ACTIVITY: The first line of the entries through the line bearing "Taksit Seçenekleri (319, 505)": copy these lines exactly and return nothing else.

[Stored data entries]
=== Begin Enclosure ===
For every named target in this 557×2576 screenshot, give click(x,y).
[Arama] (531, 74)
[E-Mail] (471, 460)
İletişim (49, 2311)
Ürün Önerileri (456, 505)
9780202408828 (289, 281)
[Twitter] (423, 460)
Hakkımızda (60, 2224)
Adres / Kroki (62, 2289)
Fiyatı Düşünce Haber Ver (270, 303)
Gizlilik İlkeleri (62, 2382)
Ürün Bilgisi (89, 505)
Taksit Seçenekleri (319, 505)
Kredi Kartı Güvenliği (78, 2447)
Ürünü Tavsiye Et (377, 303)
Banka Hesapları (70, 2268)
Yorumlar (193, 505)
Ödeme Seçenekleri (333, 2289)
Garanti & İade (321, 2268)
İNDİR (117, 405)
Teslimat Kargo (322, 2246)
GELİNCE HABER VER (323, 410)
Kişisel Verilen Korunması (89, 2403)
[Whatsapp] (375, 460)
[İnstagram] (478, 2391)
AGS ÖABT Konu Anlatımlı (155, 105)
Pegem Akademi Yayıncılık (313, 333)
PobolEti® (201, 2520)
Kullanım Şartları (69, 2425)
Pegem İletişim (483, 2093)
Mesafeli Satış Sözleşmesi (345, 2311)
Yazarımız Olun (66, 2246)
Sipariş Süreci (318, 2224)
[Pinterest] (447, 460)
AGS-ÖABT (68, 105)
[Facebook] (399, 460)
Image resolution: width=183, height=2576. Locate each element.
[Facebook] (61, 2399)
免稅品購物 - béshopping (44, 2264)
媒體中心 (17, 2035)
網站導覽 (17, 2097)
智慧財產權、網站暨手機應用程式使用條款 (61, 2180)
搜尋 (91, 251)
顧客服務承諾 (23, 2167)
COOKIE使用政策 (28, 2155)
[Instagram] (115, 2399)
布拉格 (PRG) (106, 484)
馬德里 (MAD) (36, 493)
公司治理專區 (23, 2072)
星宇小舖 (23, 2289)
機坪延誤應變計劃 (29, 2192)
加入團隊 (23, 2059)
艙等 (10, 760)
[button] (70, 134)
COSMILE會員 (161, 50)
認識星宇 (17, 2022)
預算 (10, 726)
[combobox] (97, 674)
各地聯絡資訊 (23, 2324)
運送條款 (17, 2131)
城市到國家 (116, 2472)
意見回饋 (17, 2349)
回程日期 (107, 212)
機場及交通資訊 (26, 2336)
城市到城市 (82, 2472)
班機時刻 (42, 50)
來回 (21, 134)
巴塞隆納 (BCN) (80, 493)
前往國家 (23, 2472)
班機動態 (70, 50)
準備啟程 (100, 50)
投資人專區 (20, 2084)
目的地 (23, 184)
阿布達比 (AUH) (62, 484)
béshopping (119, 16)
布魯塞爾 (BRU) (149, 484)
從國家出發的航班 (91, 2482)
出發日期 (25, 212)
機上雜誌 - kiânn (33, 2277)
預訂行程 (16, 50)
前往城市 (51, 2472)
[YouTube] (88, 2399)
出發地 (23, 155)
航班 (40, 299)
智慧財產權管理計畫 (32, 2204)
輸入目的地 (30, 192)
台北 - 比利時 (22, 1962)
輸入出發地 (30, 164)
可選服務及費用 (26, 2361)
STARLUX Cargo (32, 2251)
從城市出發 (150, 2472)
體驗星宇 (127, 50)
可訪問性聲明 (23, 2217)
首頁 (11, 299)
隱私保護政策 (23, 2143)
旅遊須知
=== End Enclosure ===
EXERCISE RESPONSE:
For every named target in this 557×2576 screenshot, give click(x,y).
[Arama] (531, 74)
[E-Mail] (471, 460)
İletişim (49, 2311)
Ürün Önerileri (456, 505)
9780202408828 (289, 281)
[Twitter] (423, 460)
Hakkımızda (60, 2224)
Adres / Kroki (62, 2289)
Fiyatı Düşünce Haber Ver (270, 303)
Gizlilik İlkeleri (62, 2382)
Ürün Bilgisi (89, 505)
Taksit Seçenekleri (319, 505)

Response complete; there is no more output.